Les quelque 180 auditeurs réunis le 31 août dans l’auditorium du musée du Petit Palais ne se doutaient peut-être pas qu’ils assistaient à une création mondiale. Ce jour-là, en effet, le baryton franco-irlandais Edwin Crossley-Mercer donnait un récital au programme curieux, puisqu’il entrelaçait à des mélodies françaises bien connues (Debussy, Fauré, Duparc…) de larges extraits, donnés en première audition publique, des Wilde Songs de Michael Linton. Une douzaine de mélodies sur les seize que compte ce recueil dû à un compositeur américain dont le label Refinersfire nous avait déjà révélé, notamment, les très bluffants Carmina Catulli. Après le poète latin, Linton revient à sa langue maternelle et jette son dévolu sur le premier opus publié par un Oscar Wilde de 27 ans. La plupart des textes ici mis en musique proviennent du recueil paru en 1881, Poems. Jusqu’ici, les compositeurs s’étaient évidemment emparés du théâtre de Wilde, qu’il soit tragique ou comique ; ses nouvelles et ses contes ont également fourni une trame à des opéras. Mais les poèmes restaient relativement négligés, malgré les tentatives de Charles Griffes (Four Impressions, 1912), d’Erwin Schulhoff (Rosa Mystica, 1914) et de quelques autres. Certes, leur auteur s’y inscrit dans un courant symboliste incarné avant lui, et avec un peu plus d’originalité, par Swinburne, dont il reprend avec beaucoup de panache et de clichés – deux fois le mot « asphodèle » en seize poèmes, c’est peut-être trop – l’éloge du paganisme et la sensualité exacerbée.
Face à ces textes, Michael Linton adopte une attitude qui ne manque pas de déconcerter : il s’adonne sans retenue au plaisir du pastiche néo-dix-neuviémiste, enfonçant parfois le clou avec un goût pour le retour obsédant de la forme strophique (« Le Jardin des Tuileries »), avec l’infinie répétition de la même cellule mélodique aux contours victoriens (« Epitaph »).

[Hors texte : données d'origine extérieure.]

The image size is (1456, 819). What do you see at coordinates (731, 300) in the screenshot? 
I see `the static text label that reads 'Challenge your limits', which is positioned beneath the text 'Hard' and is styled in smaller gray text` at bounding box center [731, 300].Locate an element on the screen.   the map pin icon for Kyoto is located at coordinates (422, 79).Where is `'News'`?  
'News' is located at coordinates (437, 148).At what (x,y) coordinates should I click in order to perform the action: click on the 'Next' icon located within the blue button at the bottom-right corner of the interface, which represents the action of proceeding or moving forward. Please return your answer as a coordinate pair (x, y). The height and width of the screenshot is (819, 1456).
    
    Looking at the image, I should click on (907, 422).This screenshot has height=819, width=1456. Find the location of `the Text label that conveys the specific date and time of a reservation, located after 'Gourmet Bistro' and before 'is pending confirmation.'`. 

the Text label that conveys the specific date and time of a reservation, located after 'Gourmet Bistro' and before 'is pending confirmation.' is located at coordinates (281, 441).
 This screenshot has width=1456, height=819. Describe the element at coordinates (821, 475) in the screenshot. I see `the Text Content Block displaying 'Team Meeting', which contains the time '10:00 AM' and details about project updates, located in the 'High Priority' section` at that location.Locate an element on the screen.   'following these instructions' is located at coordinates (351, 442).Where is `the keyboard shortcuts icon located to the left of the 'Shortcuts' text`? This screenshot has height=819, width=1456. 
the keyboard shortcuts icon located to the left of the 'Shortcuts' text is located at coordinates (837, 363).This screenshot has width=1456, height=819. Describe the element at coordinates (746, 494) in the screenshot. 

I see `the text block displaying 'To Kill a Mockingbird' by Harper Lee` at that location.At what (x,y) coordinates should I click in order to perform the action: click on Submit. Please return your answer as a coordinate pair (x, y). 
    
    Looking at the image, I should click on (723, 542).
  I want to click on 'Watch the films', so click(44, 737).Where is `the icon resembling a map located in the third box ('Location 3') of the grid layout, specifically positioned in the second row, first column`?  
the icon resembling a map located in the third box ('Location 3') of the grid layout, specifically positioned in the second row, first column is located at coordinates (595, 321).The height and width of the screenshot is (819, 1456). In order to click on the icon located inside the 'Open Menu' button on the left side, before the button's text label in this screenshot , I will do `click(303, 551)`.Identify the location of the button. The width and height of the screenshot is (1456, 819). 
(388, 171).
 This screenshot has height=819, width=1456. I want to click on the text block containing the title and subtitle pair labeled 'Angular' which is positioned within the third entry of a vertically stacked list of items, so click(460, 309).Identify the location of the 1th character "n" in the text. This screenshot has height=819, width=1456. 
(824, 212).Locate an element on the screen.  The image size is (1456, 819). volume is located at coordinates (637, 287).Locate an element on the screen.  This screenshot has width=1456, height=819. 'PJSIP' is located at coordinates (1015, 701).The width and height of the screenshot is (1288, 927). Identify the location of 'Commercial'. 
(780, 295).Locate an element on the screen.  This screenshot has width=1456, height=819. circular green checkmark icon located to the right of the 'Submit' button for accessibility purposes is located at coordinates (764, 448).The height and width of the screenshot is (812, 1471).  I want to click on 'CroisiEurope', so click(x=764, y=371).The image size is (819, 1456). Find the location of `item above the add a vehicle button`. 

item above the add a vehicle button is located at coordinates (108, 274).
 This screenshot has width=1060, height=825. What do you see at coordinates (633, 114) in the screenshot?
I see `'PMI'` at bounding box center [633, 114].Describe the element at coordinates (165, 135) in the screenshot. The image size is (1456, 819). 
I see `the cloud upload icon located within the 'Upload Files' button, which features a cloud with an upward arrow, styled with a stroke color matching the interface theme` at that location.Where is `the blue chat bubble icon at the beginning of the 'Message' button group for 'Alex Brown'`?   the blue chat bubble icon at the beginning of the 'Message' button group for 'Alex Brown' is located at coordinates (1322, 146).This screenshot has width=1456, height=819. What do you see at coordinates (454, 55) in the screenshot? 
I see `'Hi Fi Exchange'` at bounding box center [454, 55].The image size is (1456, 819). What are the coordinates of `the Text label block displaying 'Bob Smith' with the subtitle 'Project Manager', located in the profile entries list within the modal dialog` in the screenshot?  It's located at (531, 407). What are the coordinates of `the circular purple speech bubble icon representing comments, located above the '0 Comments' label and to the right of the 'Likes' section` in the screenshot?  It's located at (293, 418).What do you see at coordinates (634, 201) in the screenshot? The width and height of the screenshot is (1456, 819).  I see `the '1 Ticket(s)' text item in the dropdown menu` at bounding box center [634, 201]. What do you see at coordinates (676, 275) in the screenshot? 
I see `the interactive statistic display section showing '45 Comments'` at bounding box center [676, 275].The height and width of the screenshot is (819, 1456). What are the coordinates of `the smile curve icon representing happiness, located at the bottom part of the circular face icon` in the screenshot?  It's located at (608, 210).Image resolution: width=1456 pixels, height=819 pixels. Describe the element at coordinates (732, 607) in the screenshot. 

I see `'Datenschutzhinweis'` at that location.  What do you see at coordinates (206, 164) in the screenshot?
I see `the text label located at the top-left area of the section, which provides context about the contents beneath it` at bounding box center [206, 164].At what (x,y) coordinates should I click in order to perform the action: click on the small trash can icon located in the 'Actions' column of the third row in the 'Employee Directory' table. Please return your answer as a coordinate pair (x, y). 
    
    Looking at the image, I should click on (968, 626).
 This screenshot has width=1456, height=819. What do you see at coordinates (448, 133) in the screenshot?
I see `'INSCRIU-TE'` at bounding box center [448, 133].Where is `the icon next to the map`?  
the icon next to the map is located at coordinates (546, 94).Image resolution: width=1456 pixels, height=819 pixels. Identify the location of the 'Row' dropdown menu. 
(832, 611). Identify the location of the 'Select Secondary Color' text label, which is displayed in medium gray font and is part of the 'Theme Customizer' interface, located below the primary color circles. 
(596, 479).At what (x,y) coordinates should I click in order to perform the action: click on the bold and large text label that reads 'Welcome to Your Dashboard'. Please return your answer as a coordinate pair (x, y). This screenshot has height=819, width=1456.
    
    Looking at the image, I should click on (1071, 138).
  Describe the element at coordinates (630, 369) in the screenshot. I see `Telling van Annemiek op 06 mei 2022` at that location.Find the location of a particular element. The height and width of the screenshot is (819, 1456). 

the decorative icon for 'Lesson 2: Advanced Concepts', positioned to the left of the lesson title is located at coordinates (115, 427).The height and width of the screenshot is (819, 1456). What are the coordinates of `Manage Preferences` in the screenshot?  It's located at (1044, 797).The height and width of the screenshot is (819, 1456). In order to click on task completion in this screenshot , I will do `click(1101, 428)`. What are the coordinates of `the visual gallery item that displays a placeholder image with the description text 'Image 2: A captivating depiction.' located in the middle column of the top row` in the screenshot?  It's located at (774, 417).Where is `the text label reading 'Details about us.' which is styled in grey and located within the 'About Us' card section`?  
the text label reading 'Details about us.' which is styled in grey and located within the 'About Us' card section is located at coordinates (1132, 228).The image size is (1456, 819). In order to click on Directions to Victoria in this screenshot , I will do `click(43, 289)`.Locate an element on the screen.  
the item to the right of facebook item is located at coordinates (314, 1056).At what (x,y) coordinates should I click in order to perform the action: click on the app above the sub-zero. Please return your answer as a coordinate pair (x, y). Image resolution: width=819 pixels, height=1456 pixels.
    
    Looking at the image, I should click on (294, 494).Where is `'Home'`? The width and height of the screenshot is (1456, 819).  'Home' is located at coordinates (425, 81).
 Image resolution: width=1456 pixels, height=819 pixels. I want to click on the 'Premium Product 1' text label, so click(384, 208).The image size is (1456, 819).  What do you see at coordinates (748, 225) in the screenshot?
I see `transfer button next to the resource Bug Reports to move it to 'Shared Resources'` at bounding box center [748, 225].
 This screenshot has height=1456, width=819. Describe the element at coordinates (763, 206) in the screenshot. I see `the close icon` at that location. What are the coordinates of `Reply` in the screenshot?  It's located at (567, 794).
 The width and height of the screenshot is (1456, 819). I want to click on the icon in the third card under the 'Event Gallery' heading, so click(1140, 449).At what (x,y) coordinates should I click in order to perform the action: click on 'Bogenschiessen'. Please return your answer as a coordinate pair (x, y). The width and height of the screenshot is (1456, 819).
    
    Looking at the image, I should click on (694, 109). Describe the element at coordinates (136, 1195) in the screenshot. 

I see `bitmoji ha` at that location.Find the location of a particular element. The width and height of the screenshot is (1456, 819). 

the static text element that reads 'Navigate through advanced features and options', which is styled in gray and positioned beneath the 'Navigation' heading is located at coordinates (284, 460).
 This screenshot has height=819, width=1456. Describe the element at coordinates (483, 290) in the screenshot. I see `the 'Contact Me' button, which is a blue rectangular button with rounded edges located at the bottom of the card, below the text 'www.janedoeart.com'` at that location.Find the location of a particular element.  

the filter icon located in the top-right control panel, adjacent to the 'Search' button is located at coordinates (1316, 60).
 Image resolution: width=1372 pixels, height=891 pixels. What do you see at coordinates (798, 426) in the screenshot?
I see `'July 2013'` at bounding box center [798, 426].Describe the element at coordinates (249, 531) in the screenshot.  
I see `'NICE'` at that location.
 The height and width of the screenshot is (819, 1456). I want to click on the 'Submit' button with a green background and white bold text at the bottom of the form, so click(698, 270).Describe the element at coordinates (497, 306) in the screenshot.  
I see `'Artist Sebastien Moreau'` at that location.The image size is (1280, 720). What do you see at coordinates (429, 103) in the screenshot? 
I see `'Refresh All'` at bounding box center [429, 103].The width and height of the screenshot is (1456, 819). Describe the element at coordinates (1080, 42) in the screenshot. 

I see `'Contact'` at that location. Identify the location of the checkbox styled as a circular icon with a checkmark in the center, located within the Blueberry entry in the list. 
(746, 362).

Il se permet aussi de fragmenter l’imitation en brusques éclats réunis par un collage postmoderne où se télescopent les miroitements debussystes, le rythme bondissant de la Forlane de Ravel pour le faune dansant dans « In the Forest », et même le quasi-messiaenisme pour l’appel inconsolable d’un oiseau solitaire dans « La Fuite de la lune », par exemple. La dissonance est cultivée ici et là, en de soudaines bouffées d’une atonalité affirmée, et les syncopes peuvent même renvoyer à la variété. Linton semble ne rien s’interdire, liberté qui lui permet de mieux se mettre au service du ton souvent méditatif de ces poèmes, notamment l’émouvant « Requiescat », inspiré à Wilde par la mort de sa sœur plusieurs années auparavant.
Avec ces mélodies écrites sur mesure, Edwin Crossley-Mercer explore tous les recoins de sa tessiture, de l’extrême grave jusqu’au falsetto, et utilise toute sa palette expressive, de la véhémence agressive jusqu’au murmure attendri ; on n’aurait pas refusé un peu plus d’ironie ou d’humour, mais le jeune Wilde ne l’a pas voulu ainsi. La voix du baryton est chaude, bien timbrée, et admirablement soutenue par le jeu virtuose du pianiste Jason Paul Peterson, très sollicité par la partie instrumentale de ces mélodies où l’instrument joue un rôle essentiel dans la création des diverses atmosphères. Cette suite substantielle, d’une durée d’une heure et demie, montre que la mélodie est bien un genre où les compositeurs d’aujourd’hui peuvent encore s’exprimer.